Gifted Child Colin Carlson Wants to go to South Africa
But when Carlson did not hear back from the professor, despite what Offir referred to as the professor's publicized plea that he had room for more students, they began to wonder what went wrong.
Carlson was called in for a meeting with Denielle Burl, the university's director of risk management, who told them that the professor teaching the class did not want a 13 year old taking the course, Offir said.
"She [Burl] expressed to him [Carlson] that [his case] had landed on her desk when [the professor] was told by the Office of Study Abroad that one of the kids on his class list was 13 and he didn't want a student who was 13," she said.
"She [Burl] said, 'Can I dissuade you,' and, 'Is there anything else you can take,' and Colin kept saying 'No, no no,'" said Offir.
Messages left for the professor of the course were not immediately returned and Burl directed ABCNews.com directly to the university's spokesman.
Officially, Carlson is a sophomore but already is a senior based on credits.
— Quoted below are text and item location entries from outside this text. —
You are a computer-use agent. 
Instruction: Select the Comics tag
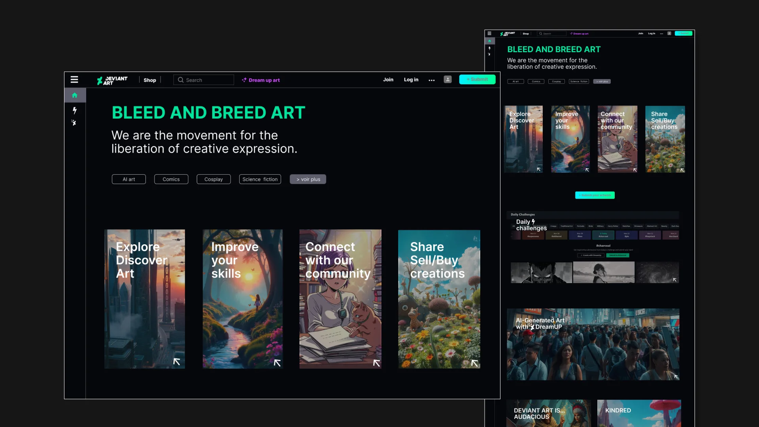[171, 179]
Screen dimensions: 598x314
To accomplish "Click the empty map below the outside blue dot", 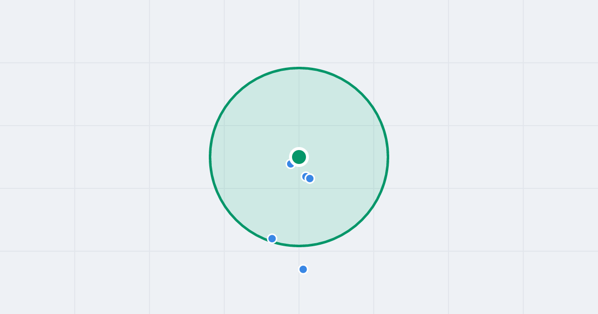I will (x=303, y=294).
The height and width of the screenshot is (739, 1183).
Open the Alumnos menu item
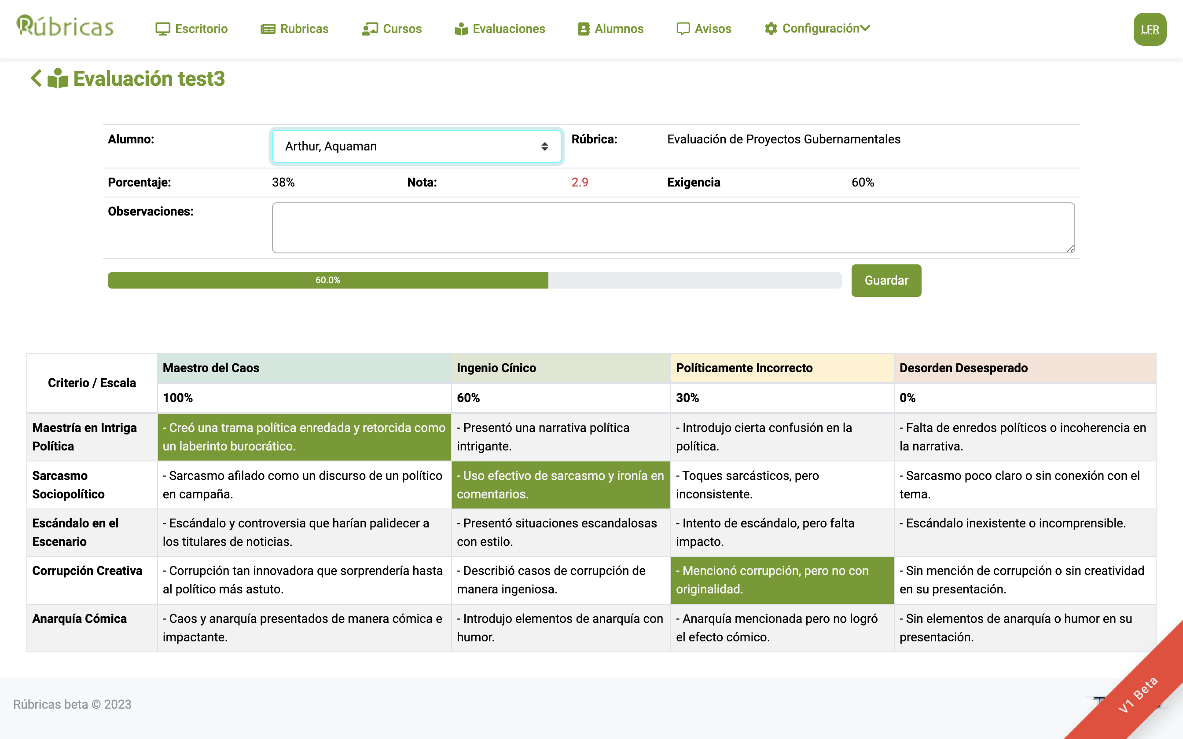tap(618, 29)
He plans to graduate in the spring of 2012.
Offir and Carlson say this is the first negative experience they've had at UConn and that they want the university to correct its mistake and allow Carlson to study in the same capacity as other students, regardless of his age.
"People treat me like they would any other student and I'm really happy at UConn," Carlson said. "So it was really kind of a shock when this all came down because this is the first negative encounter I've had.
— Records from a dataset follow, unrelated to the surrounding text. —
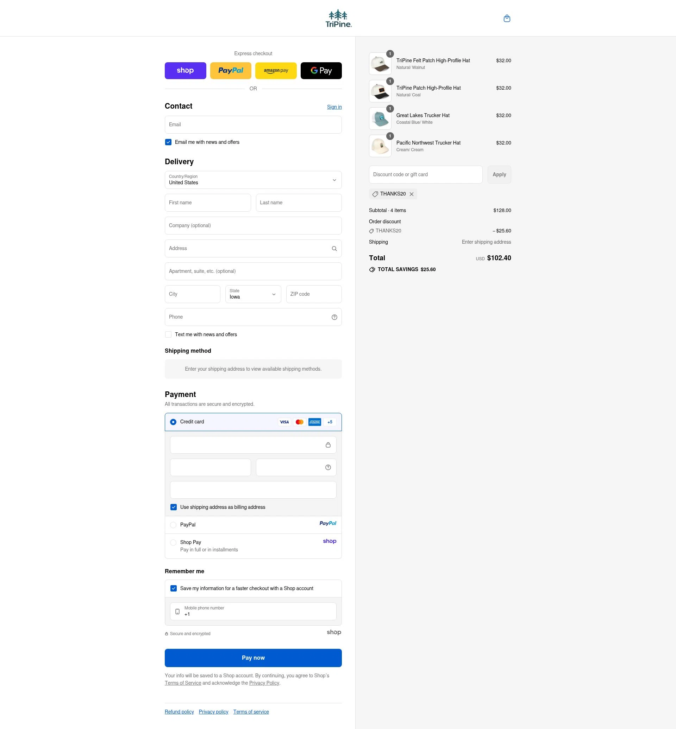676x729 pixels.
Task: Click the TriPine store logo
Action: coord(338,18)
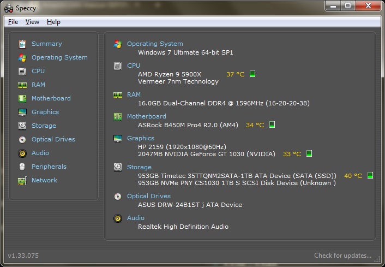The image size is (385, 267).
Task: Select the Network icon in the sidebar
Action: click(22, 180)
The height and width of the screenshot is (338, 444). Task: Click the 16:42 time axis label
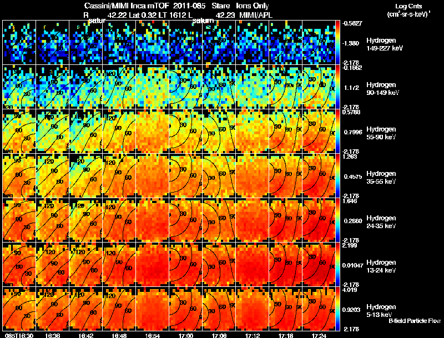pyautogui.click(x=86, y=335)
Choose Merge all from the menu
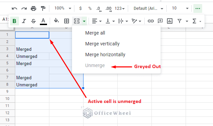 (95, 33)
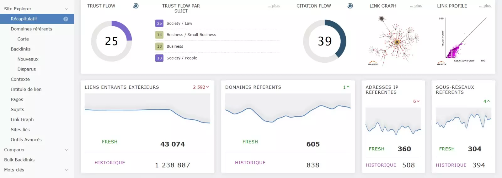Click the Citation Flow history icon

point(350,6)
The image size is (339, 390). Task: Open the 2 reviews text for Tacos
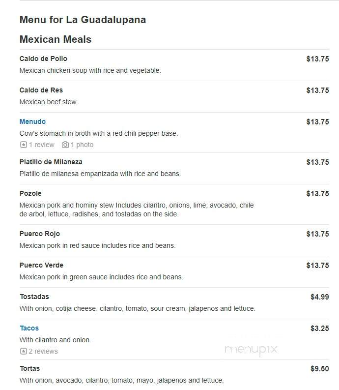click(43, 351)

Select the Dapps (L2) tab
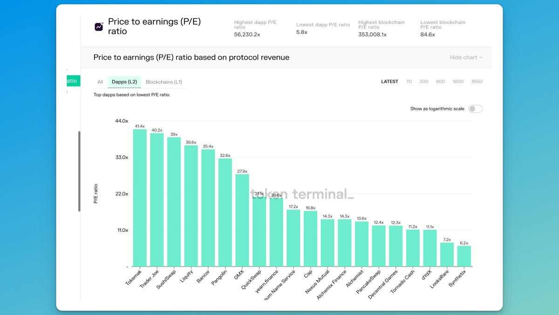124,82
"If you think about the two degrees I'm doing, I have to see how communities react to the environment," he said. "And in order to do that, traveling is really, really important and the one thing that made this particular class so appealing is that it will be in a country that has certain civil issues and I would be able to study how conservation plays in to it."
Since not being admitted into his first choice class, Carlson has enrolled in a class taught by Carl Schlichting that also has a travel component to South Africa, albeit Cape Town.
While Schlichting is so far happy to have Carlson in his class, Carlson and his mother worry that their complaint about discrimination might result in retaliation by the university and might get Carlson kicked out of his class.
Mother Goes Public to Help Others, Too
Carlson is also concerned about fulfilling his degree requirements because Schlichting's class does not meet the same requirements as the original class.
Offir said she hopes that by going public with her son's problems as a prodigy child at a large university, she might help other children going through the same thing.
"Colin is not the only one of his kind, these kids suffer," Offir said. "We call them prodigies because they're one in a million but there are really many more like him.
"We don't want other kids to go through what Colin has had to go through," Offir said. "People like him can very happily navigate through college as long as people don't try to throw obstacles in their path."
The National Association for Gifted Children estimated that there are about 3 million academically gifted children in grades K-12 in the United States, about 6 percent of the student population. There's no similar information available for college students.
The association's executive director, Nancy Green, speaking generally about universities nationwide, said that because of the lack of precedent in accommodating gifted students, many academic institutions still use a lot of caution when dealing with cases like Carlson's.
"Some of these kids, while they're not adults yet, are ready for a higher level of challenge and we can't just ignore that because it is inconvenient," Green said.
"These kids need a challenging curriculum that really isn't aged-base."